### [EXERCISE DESCRIPTION]
Nothing but the listing below, retyped exactly, should appear in the answer.
____ DATASET RECORDS
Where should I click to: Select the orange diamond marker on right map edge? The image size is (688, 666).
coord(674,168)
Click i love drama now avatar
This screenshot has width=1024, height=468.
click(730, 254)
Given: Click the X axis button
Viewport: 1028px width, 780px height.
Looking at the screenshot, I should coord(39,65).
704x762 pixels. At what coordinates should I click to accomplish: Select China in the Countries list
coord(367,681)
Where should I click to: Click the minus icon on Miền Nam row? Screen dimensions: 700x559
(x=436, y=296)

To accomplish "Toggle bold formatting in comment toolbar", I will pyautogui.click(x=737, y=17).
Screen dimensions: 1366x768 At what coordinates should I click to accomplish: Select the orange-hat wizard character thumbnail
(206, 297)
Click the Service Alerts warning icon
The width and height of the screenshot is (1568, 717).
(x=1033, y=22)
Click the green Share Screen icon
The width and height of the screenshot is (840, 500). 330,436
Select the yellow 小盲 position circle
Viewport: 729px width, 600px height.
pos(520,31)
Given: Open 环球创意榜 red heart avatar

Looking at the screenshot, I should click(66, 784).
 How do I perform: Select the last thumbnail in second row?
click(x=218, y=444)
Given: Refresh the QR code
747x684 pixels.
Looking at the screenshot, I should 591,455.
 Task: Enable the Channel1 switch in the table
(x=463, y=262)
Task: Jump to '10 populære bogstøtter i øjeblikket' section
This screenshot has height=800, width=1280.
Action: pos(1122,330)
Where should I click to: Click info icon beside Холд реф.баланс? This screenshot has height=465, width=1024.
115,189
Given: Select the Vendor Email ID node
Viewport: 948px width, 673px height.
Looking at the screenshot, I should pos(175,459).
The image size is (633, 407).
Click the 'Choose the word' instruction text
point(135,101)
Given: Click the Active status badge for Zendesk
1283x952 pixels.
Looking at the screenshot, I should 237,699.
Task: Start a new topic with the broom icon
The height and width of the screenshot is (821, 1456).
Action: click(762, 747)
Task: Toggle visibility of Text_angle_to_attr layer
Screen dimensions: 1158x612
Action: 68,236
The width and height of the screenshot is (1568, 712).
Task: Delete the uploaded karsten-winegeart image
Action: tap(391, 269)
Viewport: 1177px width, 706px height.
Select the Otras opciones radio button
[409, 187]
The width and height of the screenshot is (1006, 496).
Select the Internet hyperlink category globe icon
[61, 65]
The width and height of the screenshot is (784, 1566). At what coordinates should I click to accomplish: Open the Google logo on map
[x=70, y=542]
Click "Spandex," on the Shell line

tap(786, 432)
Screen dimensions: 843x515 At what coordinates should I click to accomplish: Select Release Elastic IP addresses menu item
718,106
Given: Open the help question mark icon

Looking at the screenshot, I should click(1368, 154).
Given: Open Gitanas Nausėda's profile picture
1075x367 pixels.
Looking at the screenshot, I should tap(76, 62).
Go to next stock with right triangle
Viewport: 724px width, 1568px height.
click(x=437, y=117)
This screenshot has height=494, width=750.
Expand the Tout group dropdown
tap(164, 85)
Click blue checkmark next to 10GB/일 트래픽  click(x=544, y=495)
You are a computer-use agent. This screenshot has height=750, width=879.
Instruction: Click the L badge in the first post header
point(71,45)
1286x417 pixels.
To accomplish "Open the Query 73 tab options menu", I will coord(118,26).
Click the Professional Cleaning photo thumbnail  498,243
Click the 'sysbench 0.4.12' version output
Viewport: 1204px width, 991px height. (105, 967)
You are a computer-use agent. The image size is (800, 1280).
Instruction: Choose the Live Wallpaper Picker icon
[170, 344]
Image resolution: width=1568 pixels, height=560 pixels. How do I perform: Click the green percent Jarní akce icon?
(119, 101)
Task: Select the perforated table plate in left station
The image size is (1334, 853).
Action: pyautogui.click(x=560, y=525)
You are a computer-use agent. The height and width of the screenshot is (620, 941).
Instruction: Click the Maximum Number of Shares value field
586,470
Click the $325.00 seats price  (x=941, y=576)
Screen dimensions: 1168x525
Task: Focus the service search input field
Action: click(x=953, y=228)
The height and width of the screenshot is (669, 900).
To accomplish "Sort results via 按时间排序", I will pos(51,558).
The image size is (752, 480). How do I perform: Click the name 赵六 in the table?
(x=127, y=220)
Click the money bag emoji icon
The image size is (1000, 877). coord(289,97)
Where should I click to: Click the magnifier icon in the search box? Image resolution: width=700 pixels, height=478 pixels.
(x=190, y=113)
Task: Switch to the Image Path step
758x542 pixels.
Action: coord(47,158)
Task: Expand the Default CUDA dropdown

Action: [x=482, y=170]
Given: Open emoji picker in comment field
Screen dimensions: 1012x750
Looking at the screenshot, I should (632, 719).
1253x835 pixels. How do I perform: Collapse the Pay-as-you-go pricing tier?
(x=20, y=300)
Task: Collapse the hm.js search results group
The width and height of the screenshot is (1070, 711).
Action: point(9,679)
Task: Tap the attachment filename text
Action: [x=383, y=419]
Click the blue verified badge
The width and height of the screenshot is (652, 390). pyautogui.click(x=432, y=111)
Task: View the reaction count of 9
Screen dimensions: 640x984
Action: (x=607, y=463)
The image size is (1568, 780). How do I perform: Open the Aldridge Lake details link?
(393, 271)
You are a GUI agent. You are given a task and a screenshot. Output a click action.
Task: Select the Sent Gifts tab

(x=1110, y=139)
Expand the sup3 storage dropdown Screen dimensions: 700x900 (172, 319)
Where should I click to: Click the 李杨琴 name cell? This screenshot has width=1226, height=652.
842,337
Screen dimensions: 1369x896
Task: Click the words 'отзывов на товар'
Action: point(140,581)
________
### [COMPLETED TASK]
Where should I click to: Select the orange diamond marker on right map edge? The image size is (688, 666).
coord(674,168)
Click i love drama now avatar
This screenshot has width=1024, height=468.
click(730, 254)
Given: Click the X axis button
Viewport: 1028px width, 780px height.
Looking at the screenshot, I should coord(39,65).
704x762 pixels. At what coordinates should I click to accomplish: Select China in the Countries list
coord(367,681)
Where should I click to: Click the minus icon on Miền Nam row? Screen dimensions: 700x559
(x=436, y=296)

To accomplish "Toggle bold formatting in comment toolbar", I will pyautogui.click(x=737, y=17).
Screen dimensions: 1366x768 At what coordinates should I click to accomplish: Select the orange-hat wizard character thumbnail
(206, 297)
Click the Service Alerts warning icon
The width and height of the screenshot is (1568, 717).
(x=1033, y=22)
Click the green Share Screen icon
The width and height of the screenshot is (840, 500). 330,436
Select the yellow 小盲 position circle
Viewport: 729px width, 600px height.
pos(520,31)
Given: Open 环球创意榜 red heart avatar

Looking at the screenshot, I should click(66, 784).
 How do I perform: Select the last thumbnail in second row?
click(x=218, y=444)
Given: Refresh the QR code
747x684 pixels.
Looking at the screenshot, I should 591,455.
 Task: Enable the Channel1 switch in the table
(x=463, y=262)
Task: Jump to '10 populære bogstøtter i øjeblikket' section
This screenshot has height=800, width=1280.
Action: pos(1122,330)
Where should I click to: Click info icon beside Холд реф.баланс? This screenshot has height=465, width=1024.
115,189
Given: Select the Vendor Email ID node
Viewport: 948px width, 673px height.
Looking at the screenshot, I should pos(175,459).
The image size is (633, 407).
Click the 'Choose the word' instruction text
point(135,101)
Given: Click the Active status badge for Zendesk
1283x952 pixels.
Looking at the screenshot, I should 237,699.
Task: Start a new topic with the broom icon
The height and width of the screenshot is (821, 1456).
Action: click(762, 747)
Task: Toggle visibility of Text_angle_to_attr layer
Screen dimensions: 1158x612
Action: 68,236
The width and height of the screenshot is (1568, 712).
Task: Delete the uploaded karsten-winegeart image
Action: tap(391, 269)
Viewport: 1177px width, 706px height.
Select the Otras opciones radio button
[409, 187]
The width and height of the screenshot is (1006, 496).
Select the Internet hyperlink category globe icon
[61, 65]
The width and height of the screenshot is (784, 1566). At what coordinates should I click to accomplish: Open the Google logo on map
[x=70, y=542]
Click "Spandex," on the Shell line

tap(786, 432)
Screen dimensions: 843x515 At what coordinates should I click to accomplish: Select Release Elastic IP addresses menu item
718,106
Given: Open the help question mark icon

Looking at the screenshot, I should click(1368, 154).
Given: Open Gitanas Nausėda's profile picture
1075x367 pixels.
Looking at the screenshot, I should tap(76, 62).
Go to next stock with right triangle
Viewport: 724px width, 1568px height.
click(x=437, y=117)
This screenshot has height=494, width=750.
Expand the Tout group dropdown
tap(164, 85)
Click blue checkmark next to 10GB/일 트래픽  click(x=544, y=495)
You are a computer-use agent. This screenshot has height=750, width=879.
Instruction: Click the L badge in the first post header
point(71,45)
1286x417 pixels.
To accomplish "Open the Query 73 tab options menu", I will coord(118,26).
Click the Professional Cleaning photo thumbnail  498,243
Click the 'sysbench 0.4.12' version output
Viewport: 1204px width, 991px height. (105, 967)
You are a computer-use agent. The image size is (800, 1280).
Instruction: Choose the Live Wallpaper Picker icon
[170, 344]
Image resolution: width=1568 pixels, height=560 pixels. How do I perform: Click the green percent Jarní akce icon?
(119, 101)
Task: Select the perforated table plate in left station
The image size is (1334, 853).
Action: pyautogui.click(x=560, y=525)
You are a computer-use agent. The height and width of the screenshot is (620, 941).
Instruction: Click the Maximum Number of Shares value field
586,470
Click the $325.00 seats price  (x=941, y=576)
Screen dimensions: 1168x525
Task: Focus the service search input field
Action: click(x=953, y=228)
The height and width of the screenshot is (669, 900).
To accomplish "Sort results via 按时间排序", I will pos(51,558).
The image size is (752, 480). How do I perform: Click the name 赵六 in the table?
(x=127, y=220)
Click the money bag emoji icon
The image size is (1000, 877). coord(289,97)
Where should I click to: Click the magnifier icon in the search box? Image resolution: width=700 pixels, height=478 pixels.
(x=190, y=113)
Task: Switch to the Image Path step
758x542 pixels.
Action: coord(47,158)
Task: Expand the Default CUDA dropdown

Action: [x=482, y=170]
Given: Open emoji picker in comment field
Screen dimensions: 1012x750
Looking at the screenshot, I should (632, 719).
1253x835 pixels. How do I perform: Collapse the Pay-as-you-go pricing tier?
(x=20, y=300)
Task: Collapse the hm.js search results group
The width and height of the screenshot is (1070, 711).
Action: point(9,679)
Task: Tap the attachment filename text
Action: [x=383, y=419]
Click the blue verified badge
The width and height of the screenshot is (652, 390). pyautogui.click(x=432, y=111)
Task: View the reaction count of 9
Screen dimensions: 640x984
Action: (x=607, y=463)
The image size is (1568, 780). How do I perform: Open the Aldridge Lake details link?
(393, 271)
You are a GUI agent. You are given a task and a screenshot. Output a click action.
Task: Select the Sent Gifts tab

(x=1110, y=139)
Expand the sup3 storage dropdown Screen dimensions: 700x900 (172, 319)
Where should I click to: Click the 李杨琴 name cell? This screenshot has width=1226, height=652.
842,337
Screen dimensions: 1369x896
Task: Click the words 'отзывов на товар'
Action: point(140,581)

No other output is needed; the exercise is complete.